[Data excerpts]

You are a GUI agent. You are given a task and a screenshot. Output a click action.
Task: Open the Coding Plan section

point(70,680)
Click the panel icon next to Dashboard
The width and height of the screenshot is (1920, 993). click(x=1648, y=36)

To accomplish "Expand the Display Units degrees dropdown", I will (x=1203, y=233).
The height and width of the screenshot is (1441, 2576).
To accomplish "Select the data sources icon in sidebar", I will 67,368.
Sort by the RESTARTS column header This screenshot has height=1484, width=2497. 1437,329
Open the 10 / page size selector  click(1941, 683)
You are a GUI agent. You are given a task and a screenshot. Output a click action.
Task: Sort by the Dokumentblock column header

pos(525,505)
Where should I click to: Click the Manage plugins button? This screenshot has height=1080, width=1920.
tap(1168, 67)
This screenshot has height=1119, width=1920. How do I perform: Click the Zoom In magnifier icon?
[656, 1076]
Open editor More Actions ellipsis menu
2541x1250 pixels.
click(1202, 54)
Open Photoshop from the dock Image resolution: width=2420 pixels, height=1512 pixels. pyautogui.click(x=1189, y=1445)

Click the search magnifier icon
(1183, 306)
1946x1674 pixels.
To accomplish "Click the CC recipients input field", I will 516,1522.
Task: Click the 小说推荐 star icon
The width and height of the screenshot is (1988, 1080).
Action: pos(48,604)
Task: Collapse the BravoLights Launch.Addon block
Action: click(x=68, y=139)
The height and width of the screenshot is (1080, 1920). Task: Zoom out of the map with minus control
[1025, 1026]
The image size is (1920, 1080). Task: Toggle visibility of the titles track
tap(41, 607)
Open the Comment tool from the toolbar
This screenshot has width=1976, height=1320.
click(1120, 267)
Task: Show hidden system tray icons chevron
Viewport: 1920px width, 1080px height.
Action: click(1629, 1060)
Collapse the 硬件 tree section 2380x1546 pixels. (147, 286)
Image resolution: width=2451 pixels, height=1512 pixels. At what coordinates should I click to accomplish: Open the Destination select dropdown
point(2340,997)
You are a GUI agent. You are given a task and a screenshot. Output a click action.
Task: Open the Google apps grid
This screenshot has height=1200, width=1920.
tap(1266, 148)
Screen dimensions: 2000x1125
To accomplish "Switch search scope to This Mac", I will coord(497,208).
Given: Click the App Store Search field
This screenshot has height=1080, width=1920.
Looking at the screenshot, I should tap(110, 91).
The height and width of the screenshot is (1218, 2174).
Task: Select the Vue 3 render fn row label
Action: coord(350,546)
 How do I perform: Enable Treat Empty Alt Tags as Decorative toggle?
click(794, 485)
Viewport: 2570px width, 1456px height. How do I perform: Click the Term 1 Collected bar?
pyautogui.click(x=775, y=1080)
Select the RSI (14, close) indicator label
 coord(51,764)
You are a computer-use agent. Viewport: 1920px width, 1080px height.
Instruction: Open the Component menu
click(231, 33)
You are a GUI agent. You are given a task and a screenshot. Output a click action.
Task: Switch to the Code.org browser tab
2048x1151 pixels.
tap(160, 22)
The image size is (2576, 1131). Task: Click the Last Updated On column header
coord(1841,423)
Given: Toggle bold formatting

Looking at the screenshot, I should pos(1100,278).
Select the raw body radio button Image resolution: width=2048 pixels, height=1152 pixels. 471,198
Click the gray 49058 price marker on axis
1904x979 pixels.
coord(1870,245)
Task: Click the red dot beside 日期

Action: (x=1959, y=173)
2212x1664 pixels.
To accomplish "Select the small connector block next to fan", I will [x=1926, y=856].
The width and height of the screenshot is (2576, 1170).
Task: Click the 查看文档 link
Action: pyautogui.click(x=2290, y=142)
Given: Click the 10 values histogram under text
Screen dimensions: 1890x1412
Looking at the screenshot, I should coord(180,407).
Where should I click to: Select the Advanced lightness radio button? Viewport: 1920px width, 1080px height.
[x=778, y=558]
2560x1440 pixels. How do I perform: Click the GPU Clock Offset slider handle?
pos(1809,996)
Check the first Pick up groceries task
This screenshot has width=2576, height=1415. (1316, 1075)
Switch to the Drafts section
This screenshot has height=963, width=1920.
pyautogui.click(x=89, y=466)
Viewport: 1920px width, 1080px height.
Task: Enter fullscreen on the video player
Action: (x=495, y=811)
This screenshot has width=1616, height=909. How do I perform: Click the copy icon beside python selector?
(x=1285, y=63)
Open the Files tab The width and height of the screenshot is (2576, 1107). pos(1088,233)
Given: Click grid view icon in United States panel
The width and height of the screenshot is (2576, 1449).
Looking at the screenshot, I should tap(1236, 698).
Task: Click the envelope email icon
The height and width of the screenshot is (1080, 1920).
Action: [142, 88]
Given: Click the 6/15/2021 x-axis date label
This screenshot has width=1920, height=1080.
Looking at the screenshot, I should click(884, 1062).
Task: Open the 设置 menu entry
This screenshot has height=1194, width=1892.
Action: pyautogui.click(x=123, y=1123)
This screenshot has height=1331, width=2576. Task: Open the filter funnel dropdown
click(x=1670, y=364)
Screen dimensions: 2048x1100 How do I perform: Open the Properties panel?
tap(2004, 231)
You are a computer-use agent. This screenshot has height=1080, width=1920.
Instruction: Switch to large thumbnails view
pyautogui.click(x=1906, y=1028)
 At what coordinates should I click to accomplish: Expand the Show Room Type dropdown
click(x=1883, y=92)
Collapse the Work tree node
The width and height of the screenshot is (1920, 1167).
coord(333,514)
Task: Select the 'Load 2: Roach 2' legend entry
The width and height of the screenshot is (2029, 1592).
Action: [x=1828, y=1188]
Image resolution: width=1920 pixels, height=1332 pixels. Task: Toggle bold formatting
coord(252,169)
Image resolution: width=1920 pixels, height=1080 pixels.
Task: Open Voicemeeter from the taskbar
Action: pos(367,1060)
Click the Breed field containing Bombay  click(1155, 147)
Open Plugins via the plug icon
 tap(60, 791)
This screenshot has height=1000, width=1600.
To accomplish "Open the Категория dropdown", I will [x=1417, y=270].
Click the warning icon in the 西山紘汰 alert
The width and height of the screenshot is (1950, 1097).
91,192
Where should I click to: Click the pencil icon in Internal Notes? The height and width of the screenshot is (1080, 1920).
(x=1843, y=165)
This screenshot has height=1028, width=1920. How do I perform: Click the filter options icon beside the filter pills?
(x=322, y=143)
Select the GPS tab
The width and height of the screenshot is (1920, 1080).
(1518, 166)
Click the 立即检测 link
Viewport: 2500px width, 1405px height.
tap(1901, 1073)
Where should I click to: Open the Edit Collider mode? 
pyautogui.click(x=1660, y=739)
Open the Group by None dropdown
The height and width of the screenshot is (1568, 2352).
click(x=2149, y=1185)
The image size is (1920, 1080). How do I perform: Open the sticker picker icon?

WHAT TO PRODUCE — The output should consist only of the lines from the one with "Where should I click to: Open" through the final line of the records above, exactly.

RESULT FOR THIS EXERCISE —
Where should I click to: Open the Edit Collider mode? 
pyautogui.click(x=1660, y=739)
Open the Group by None dropdown
The height and width of the screenshot is (1568, 2352).
click(x=2149, y=1185)
The image size is (1920, 1080). How do I perform: Open the sticker picker icon?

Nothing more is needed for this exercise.